Cost-sensitive energy-intensive industries such as steel manufacturing can appear at odds with the energy transition amid fears cleaning their power supply could make European companies even more vulnerable to cheap imports.
However, Norwegian renewables company Statkraft and Texan steelmaker Commercial Metals Company (CMC) are demonstrating in Poland how to combine business needs with the requirement to decarbonize.
“Partnerships like these make it possible to support the growth of the industry,” said Jerzy Kozicz, president of CMC Poland sp. z o.o. “It also demonstrates our engagement and support to new technologies of energy generation in Poland.”
The companies have signed a power purchase agreement (PPA) linked to a portfolio of such supply contracts held by Statkraft in Poland. The renewables company does not own clean energy generation assets in the nation. Instead, it offers bankable power supply agreements.
“As a market integrator, Statkraft enables the development of renewable projects and simultaneously ensuring long-term price stability to customers such as CMC,” said Koen Dejonghe, business development manager at Statkraft. “This transaction shows CMC’s leadership in the energy-intensive industry, which I expect will be followed by others.”
The agreement pertains to 20% of CMC’s Polish power consumption for ten years from next year. Renewables are taking root in traditionally coal-dependent Poland, whose solar generation capacity grew 175% last year to hit 1.3 GW.
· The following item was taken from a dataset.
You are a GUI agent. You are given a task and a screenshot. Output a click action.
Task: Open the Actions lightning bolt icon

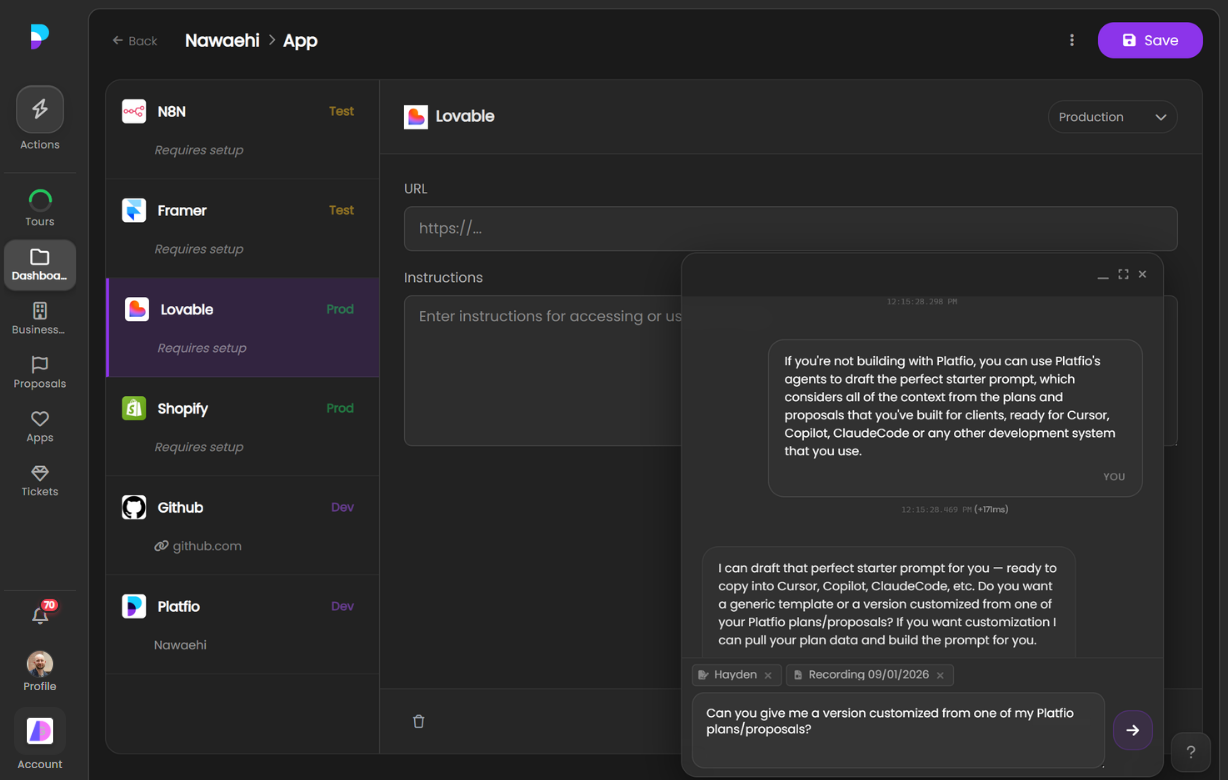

Last year’s strong growth was driven mainly by rising incentives for rooftop PV and an extension of net metering access to businesses and energy communities. The Polish government is also supporting commercial and industrial PV, as well as large scale solar through renewable energy auctions.
The last generation capacity auction for small scale solar and wind installations saw PV developers sweep the board to secure 750 MW of new facilities. The results of the fourth procurement round held for projects with a generation capacity of up to 1 MW were published recently after the Energy Regulatory Office (ERO) staged the AZ/9/2019 auction last month. The final price secured for the solar power to be generated fell from the level recorded in the previous small scale auction at the end of 2018. In the latest round, the ERO reported a minimum price of PLN269/MWh ($70.41) and a maximum of PLN327. Those figures, which exclude goods and services tax on the energy, compare to PLN288.99 and PLN364.99, respectively, in the previous round.
With the Polish PV market awakening and industrial power consumers eyeing renewables as a viable replacement for coal, the trend could be further accelerated by the European Commission’s latest funding announcement. Commission president Ursula von der Leyen wants the EU, member states and private investors to drum up €1 trillion ($1.11 trillion) to realize the bloc’s vision of a Green New Deal.
Of that figure, around €143 billion would be spent over a decade on economic reforms in regions heavily dependent on the fossil fuel industry, via a Just Transition Fund. From the first instalment of €7.5 billion, Poland will receive €2 billion to prepare its economy for mid-century net-zero-carbon plans.